Yukarıda anılan Kanun finansman sağlamaya yönelik özel bir finans tekniği olan leasing uygulamasını düzenleyen bir Kanun olup, finansman sağlamaya yönelik bu düzenleme ile taraflar yapmış oldukları sözleşme uyarınca kiracının, sözleşme kapsamındaki cari yükümlülüklerini yerine getirmesi kayıt ve şartıyla kiralayana gayrimenkulün satın alınması için sözleşmede öngörülen süre içinde yazılı ihbarda bulunmak suretiyle ve belirlenen bedel üzerinden satın alma hakkına sahip olacağını kararlaştırmışlardır.
Finansman sağlamaya yönelik düzenleme ile finansal kiralama konusu mal finansal kiralama şirketinin mülkiyetinde olduğundan kiralayan tarafından aktife kaydedilmekte, kiracı kişilerce işletmeye dahil edilememekte, aktife alınamamakta ve bilançoda maddi duran varlıklar içinde gösterilmemektedir.
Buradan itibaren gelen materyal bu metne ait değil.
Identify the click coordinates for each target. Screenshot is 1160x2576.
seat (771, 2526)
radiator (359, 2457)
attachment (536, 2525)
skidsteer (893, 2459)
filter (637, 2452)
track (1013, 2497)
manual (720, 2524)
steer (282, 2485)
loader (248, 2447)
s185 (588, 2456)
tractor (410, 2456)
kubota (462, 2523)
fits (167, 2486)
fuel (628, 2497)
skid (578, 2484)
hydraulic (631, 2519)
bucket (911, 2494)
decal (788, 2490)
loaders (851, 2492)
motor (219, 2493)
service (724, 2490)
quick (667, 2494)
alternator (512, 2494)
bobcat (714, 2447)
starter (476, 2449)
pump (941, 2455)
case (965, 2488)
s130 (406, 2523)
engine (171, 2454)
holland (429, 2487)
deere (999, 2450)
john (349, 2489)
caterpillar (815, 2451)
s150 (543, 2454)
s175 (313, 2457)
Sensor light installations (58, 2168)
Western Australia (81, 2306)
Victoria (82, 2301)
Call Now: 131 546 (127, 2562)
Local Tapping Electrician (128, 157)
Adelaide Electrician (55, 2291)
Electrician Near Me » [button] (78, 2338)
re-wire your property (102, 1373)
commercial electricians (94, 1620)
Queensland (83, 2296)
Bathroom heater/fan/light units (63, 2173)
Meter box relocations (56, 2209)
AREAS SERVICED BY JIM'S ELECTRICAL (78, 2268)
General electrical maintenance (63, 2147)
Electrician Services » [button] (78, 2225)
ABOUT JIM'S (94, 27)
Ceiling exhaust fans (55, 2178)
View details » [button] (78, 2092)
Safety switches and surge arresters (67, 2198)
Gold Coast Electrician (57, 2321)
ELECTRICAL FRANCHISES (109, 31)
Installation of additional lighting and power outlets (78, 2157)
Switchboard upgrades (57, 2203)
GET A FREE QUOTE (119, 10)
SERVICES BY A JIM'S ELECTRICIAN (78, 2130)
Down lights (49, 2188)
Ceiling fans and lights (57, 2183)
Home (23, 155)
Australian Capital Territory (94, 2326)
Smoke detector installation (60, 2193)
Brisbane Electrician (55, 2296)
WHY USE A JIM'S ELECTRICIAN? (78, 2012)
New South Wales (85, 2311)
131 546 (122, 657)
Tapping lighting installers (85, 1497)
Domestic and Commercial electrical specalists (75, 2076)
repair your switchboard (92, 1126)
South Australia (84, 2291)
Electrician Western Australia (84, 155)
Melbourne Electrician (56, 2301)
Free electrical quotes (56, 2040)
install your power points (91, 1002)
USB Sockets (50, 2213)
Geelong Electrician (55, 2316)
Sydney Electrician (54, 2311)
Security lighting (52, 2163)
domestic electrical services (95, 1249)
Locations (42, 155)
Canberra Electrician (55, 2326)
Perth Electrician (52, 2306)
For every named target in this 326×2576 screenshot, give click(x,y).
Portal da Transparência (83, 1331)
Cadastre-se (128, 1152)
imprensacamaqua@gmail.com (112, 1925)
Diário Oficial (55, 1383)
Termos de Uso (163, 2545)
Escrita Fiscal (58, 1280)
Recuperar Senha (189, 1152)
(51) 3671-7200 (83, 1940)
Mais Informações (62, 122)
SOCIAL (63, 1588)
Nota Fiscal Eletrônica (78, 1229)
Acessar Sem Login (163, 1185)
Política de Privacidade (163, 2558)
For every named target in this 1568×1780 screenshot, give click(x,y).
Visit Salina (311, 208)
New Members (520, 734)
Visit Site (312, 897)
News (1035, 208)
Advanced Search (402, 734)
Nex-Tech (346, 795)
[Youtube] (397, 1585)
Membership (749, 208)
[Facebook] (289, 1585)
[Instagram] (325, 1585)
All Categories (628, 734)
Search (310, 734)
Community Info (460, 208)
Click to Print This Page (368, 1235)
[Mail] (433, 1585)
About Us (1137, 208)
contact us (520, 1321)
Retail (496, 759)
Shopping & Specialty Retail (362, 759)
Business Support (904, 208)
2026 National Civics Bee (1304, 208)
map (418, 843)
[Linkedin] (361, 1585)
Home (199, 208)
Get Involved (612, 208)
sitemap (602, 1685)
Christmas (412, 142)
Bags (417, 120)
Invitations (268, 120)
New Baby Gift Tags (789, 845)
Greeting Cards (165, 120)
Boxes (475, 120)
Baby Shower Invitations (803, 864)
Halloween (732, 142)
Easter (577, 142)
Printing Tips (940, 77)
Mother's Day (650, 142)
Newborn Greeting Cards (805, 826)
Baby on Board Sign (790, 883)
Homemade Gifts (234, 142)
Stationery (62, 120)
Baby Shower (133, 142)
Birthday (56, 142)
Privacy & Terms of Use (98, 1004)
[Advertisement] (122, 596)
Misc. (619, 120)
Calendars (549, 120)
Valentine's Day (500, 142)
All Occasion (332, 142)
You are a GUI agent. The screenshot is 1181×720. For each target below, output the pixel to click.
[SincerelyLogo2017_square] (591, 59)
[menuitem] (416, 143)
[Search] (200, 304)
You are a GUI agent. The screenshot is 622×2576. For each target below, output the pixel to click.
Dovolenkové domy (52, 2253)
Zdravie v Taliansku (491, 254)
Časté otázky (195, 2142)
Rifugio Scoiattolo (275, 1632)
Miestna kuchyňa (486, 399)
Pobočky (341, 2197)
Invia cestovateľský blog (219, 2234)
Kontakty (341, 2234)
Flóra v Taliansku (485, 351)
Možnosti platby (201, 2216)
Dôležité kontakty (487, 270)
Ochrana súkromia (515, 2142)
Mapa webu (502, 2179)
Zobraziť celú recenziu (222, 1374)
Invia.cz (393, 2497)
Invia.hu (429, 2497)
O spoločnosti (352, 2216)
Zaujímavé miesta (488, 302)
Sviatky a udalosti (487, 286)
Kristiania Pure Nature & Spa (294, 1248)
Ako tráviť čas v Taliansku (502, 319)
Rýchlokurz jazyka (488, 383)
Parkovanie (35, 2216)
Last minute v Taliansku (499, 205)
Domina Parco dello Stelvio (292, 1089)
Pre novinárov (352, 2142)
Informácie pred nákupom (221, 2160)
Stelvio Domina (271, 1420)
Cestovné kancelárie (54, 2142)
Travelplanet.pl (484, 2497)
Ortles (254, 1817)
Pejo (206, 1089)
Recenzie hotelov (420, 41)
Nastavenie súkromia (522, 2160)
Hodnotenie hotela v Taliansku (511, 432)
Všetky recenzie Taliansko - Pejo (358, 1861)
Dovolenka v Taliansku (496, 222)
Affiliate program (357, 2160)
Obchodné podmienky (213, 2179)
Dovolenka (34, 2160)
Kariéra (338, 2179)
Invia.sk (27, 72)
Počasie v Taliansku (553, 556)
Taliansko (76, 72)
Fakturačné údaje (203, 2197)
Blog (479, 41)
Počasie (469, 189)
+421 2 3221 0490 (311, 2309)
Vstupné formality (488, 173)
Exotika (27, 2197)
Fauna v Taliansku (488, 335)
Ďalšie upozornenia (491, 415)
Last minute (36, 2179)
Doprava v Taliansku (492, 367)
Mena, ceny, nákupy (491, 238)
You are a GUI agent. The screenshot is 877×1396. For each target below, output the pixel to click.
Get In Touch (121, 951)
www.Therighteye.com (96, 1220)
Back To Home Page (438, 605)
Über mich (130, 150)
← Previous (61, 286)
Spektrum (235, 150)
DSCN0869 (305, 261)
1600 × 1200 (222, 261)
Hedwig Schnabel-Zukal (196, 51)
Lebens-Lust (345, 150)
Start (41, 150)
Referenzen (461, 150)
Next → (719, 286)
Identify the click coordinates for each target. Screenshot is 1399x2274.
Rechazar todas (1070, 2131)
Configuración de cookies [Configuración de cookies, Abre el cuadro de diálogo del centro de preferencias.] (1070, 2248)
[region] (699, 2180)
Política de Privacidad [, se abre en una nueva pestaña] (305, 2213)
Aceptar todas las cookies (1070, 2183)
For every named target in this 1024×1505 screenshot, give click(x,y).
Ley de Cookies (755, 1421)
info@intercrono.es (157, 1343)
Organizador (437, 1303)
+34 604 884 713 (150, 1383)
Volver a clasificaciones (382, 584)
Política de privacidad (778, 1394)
Bu nitelikleri dikkate alındığında finansal kiralama sözleşmesi Medeni Kanunun ilgili maddelerinde düzenlenen mülkiyeti muhafaza kaydıyla satış, taksitli satış, satışla kiranın sona ermesine ilişkin sözleşmelerden farklı ve kendine özgü bir sözleşmedir. Bu durumda finansal kiralamanın taksitli satış ya da doğrudan satış işlemi olarak değerlendirilmesi mümkün değildir.
Öte yandan finansal kiralama sözleşmelerinin konusunu belirleyen anılan Kanunun 5 inci maddesinde taşınır ve taşınmaz malların bu sözleşmeye konu olabileceği belirtilmiş ve madde metninde patent gibi fikri ve sınai haklar dışında bir konu sınırlandırılması getirilmemiştir. Dolayısıyla yükümlünün faaliyetiyle ilgili olarak kullanılan malın finansal kiralamaya konu edilmesine yasal bir engel bulunmamaktadır. Danıştay Dördüncü Dairesinin 15.11.2006 günlü ara kararı ile getirtilen yükümlü şirkete ait şirket ana sözleşmesinin incelenmesinden şirketin faaliyet alanı içerisinde inşaat ve müteahhitlik sanayi hizmetlerinin bulunduğu görüldüğünden ve finansal kiralamaya konu gayrimenkulünde bu faaliyet çerçevesinde kullanılmak amacıyla alındığı sabit olduğundan finansal kiralama sözleşmesi hükümleri çerçevesinde davacının söz konusu gayrimenkulle ilgili olarak yaptığı kira ödemelerinin doğrudan gider olarak gösterilmesi yasaya uygundur. Bu giderlerin kanunen kabul edilmeyen gider olarak dikkate alınarak kurum kazancının tespitinde gösterilen giderlerden tenzili suretiyle yapılan tarhiyatta ve tarhiyata karşı açılan davayı reddeden Mahkeme kararında hukuka uyarlık görülmemiştir.
Bu nedenle, temyiz isteminin kabulüyle, … Vergi Mahkemesinin … günlü ve E:…, K:… sayılı kararının bozulmasına 26.12.2006 gününde oyçokluğuyla karar verildi.

KARŞI OY
Temyiz dilekçesinde ileri sürülen iddialar, bozulması istenilen kararın dayandığı gerekçeler karşısında, yerinde ve kararın bozulmasını sağlayacak durumda görülmediğinden, temyiz isteminin reddi gerekeceği görüşüyle karara katılmıyorum.